Cascalog also leverages Clojure’s approach to REPL-based development. This means it’s easy to experiment rapidly with various queries. It’s not necessary to setup special directories or manually define tables.

Working with CSV Data

Say we have some city data in csv format, in a data-source called cities:

"New York, NY"
"Chicago, IL"
"Los Angeles, CA"
"San Francisco, CA"
"Seattle, WA"

To make sense of this data, let’s write a simple Clojure function that parses each line into a city and state field:

(defn cities-parser [line]
  (map #(.trim %) (first (csv/parse-csv line))))

The name of the function is cities-parser and line is the input parameter. We use a csv library to split each value by comma, then trim each value.

Next, let’s run a Cascalog query that makes use of cities-parser:

1  (?<- 
2    (stdout)
3    [?city ?state] 
4    (cities ?line) 
5    (cities-parser ?line :> ?city ?state))

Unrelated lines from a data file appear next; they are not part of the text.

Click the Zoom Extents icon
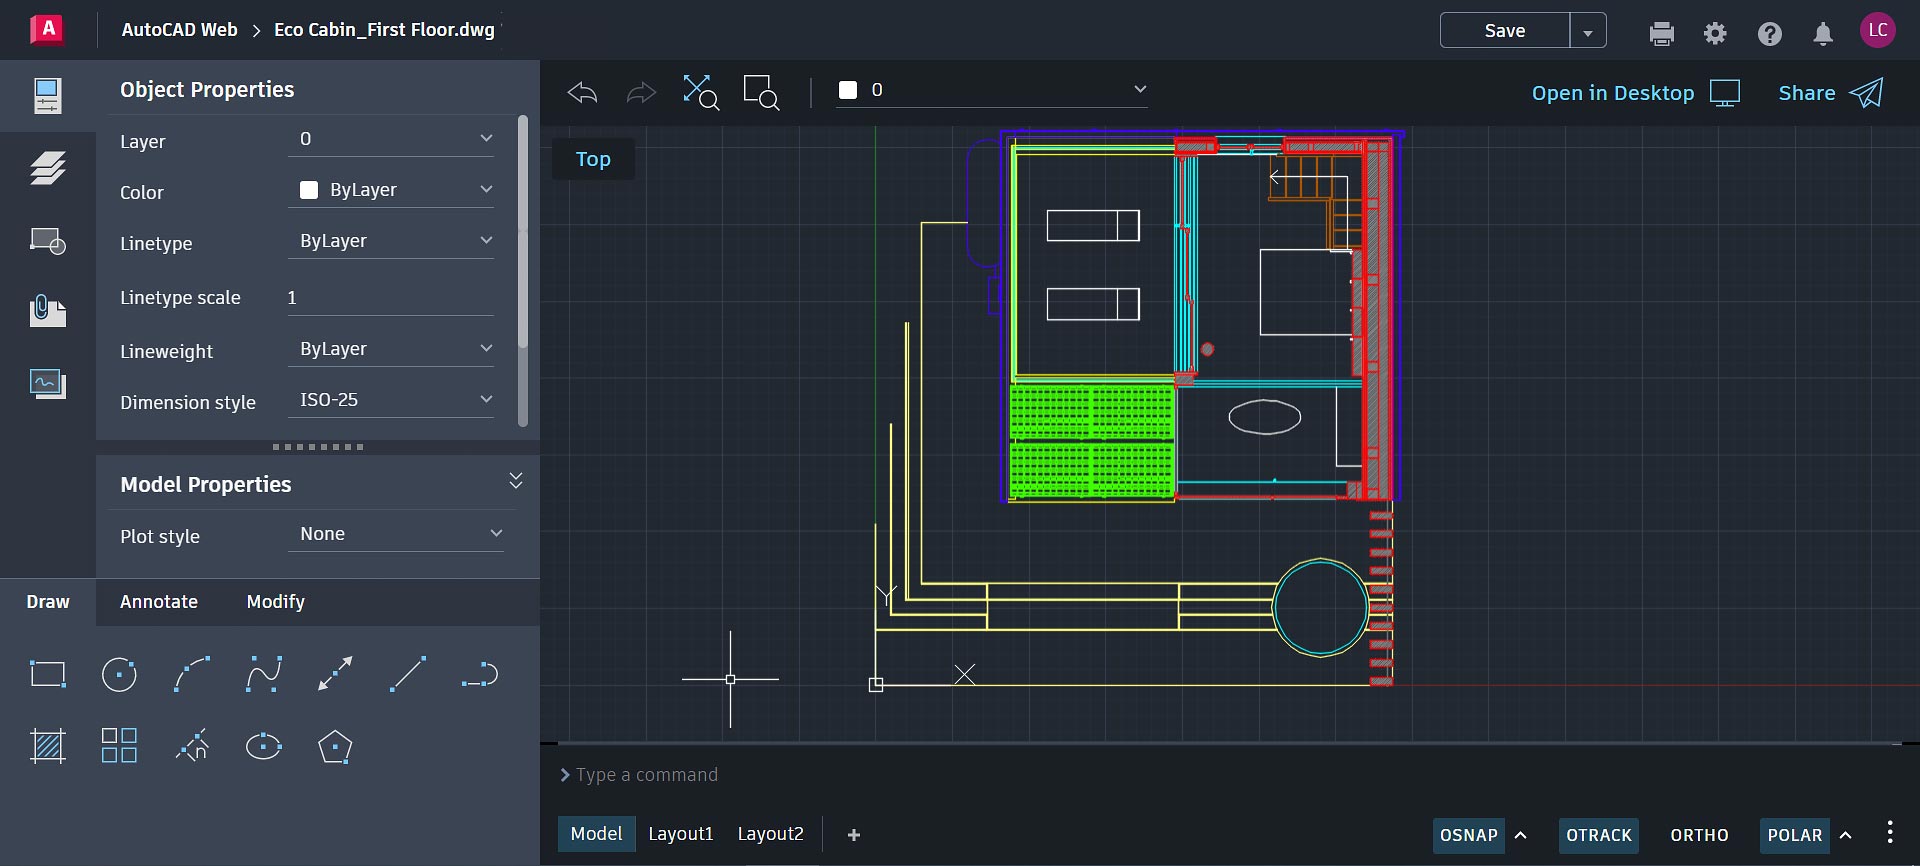This screenshot has height=866, width=1920. [700, 92]
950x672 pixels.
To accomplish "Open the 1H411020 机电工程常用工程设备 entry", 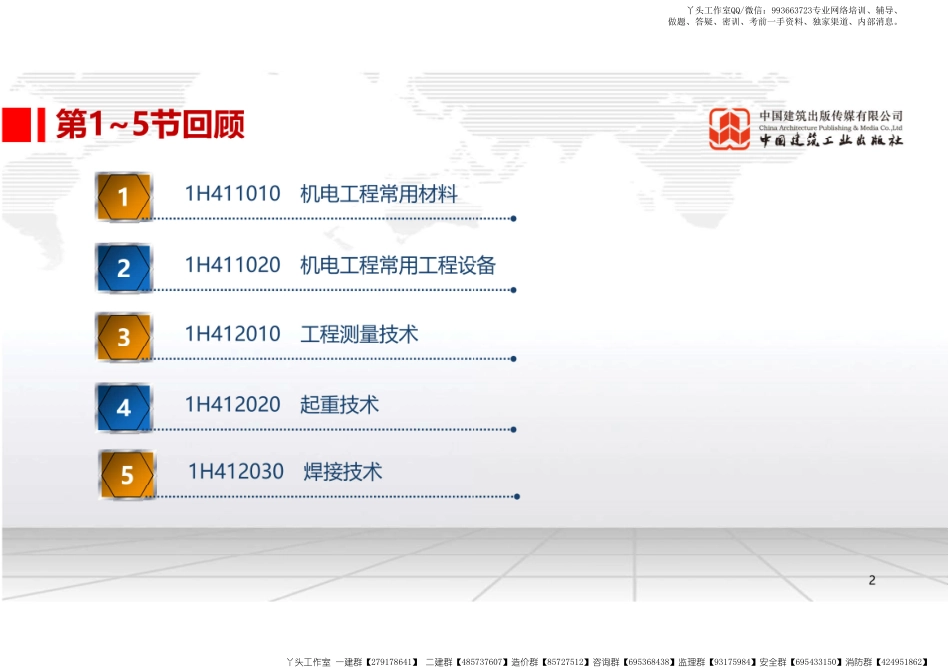I will coord(340,265).
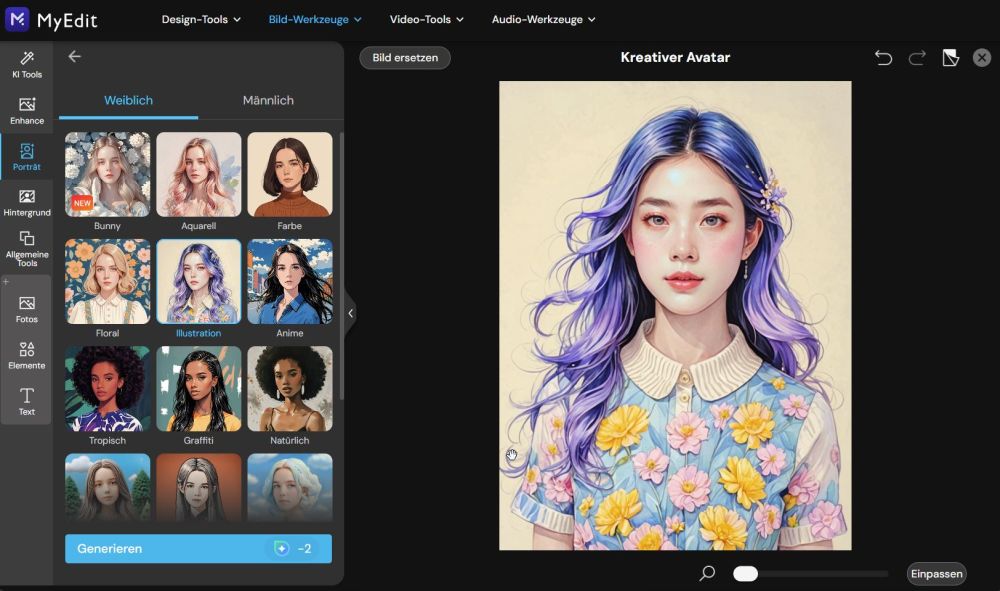Viewport: 1000px width, 591px height.
Task: Select the Text tool
Action: click(x=27, y=400)
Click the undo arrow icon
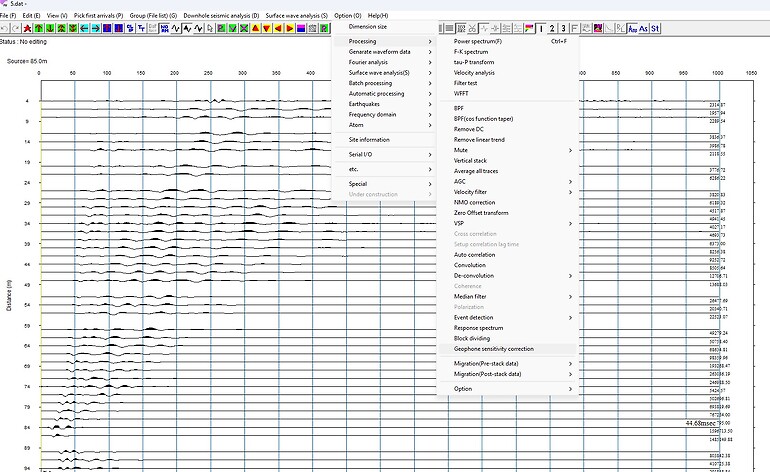 [4, 28]
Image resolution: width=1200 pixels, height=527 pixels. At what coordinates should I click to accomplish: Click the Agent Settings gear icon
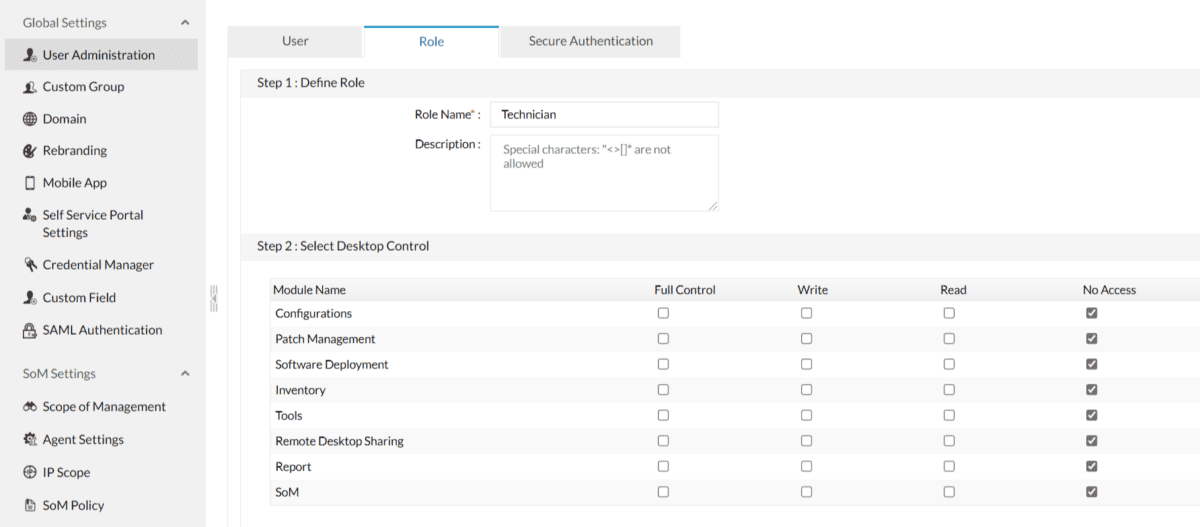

Admittedly, it may look a little strange. Here’s what’s going on:

  • Line 1: ?<- indicates that this a Cascalog query that will be run immediately
  • Line 2: output the results to standard out
  • Line 3: These are the output variables, which are defined in line 4 and 5. Cascalog variables start with either ?, !, or !! (Each of which have different meaning, which is outside the scope of this article)
  • Line 4: cities is the name of our data source. In Cascalog terminology it is a generator and each entry in the data-source will be referred by the variable name ?line.
  • Line 5: The :> indicates assignment. cities-parser is called with the variable ?line and the results are assigned to ?city and ?state variable names.

    When you run the query, you should get the following results:

    Chicago         IL
    Los Angeles     CA
    New York        NY
    San Francisco	CA
    Seattle	        WA

    It’s that simple! With our cities-parser function we can now refer to the city and state fields individually. For example, if we only want the cities in California, we can write the following query:

    (?<- (stdout) [?city ?state] 
      (cities ?line) 
      (cities-parser ?line :> ?city ?state) 
      (= ?state "CA")))

    The last line is a predicate which only allows through records where the state equals “CA”.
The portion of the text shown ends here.